Brief
State how many lines of the records contain the string "will", and give no other information.

Provided material
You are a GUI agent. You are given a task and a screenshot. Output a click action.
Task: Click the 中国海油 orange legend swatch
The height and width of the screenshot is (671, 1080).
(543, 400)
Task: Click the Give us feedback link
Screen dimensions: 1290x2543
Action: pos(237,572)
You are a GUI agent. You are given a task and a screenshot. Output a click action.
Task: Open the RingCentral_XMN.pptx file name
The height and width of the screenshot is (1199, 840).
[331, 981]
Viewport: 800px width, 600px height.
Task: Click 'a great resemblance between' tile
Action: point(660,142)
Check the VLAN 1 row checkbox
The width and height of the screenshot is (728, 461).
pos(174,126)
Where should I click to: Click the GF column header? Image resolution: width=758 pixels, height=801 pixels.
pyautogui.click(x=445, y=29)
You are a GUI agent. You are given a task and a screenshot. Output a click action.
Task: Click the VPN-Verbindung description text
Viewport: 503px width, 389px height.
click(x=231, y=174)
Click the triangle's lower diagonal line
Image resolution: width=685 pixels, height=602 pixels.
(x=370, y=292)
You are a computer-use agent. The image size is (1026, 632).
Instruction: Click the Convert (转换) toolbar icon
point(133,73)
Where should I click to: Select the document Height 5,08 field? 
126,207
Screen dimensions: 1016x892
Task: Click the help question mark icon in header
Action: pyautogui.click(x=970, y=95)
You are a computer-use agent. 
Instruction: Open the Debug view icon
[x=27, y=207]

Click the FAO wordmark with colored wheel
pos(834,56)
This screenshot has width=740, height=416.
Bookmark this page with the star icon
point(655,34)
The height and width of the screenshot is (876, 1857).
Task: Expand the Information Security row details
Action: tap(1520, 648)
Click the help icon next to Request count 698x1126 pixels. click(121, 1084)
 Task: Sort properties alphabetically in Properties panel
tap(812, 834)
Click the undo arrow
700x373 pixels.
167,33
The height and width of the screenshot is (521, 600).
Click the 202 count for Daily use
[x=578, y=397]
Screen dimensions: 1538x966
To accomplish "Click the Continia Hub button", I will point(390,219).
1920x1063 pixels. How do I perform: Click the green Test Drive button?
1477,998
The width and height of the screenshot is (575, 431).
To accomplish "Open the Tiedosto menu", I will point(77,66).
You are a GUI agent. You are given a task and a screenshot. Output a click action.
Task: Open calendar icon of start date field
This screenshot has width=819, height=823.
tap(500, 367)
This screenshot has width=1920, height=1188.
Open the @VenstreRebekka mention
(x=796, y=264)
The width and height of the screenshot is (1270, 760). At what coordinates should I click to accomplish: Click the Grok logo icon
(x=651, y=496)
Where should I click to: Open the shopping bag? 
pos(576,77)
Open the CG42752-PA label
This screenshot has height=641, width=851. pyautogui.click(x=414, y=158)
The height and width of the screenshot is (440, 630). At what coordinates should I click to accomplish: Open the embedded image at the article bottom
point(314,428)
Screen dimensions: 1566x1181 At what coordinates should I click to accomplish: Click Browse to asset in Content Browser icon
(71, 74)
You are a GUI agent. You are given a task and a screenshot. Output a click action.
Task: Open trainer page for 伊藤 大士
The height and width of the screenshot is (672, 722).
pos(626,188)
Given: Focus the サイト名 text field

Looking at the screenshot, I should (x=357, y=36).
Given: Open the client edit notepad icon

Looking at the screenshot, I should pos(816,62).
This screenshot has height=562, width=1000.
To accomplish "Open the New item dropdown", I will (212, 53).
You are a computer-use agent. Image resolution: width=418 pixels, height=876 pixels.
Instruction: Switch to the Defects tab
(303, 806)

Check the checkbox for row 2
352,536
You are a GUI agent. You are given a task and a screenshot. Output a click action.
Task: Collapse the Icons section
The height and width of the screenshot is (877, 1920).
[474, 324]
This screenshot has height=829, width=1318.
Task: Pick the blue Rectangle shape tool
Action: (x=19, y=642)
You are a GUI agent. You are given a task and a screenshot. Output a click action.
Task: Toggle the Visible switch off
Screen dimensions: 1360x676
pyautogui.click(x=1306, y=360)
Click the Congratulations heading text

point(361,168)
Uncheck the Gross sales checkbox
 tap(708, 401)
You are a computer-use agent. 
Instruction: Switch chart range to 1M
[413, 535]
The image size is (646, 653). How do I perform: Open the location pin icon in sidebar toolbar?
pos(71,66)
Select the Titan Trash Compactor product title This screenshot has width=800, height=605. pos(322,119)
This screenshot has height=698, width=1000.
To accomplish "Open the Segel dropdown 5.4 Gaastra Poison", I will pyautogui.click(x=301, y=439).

Finished exercise
4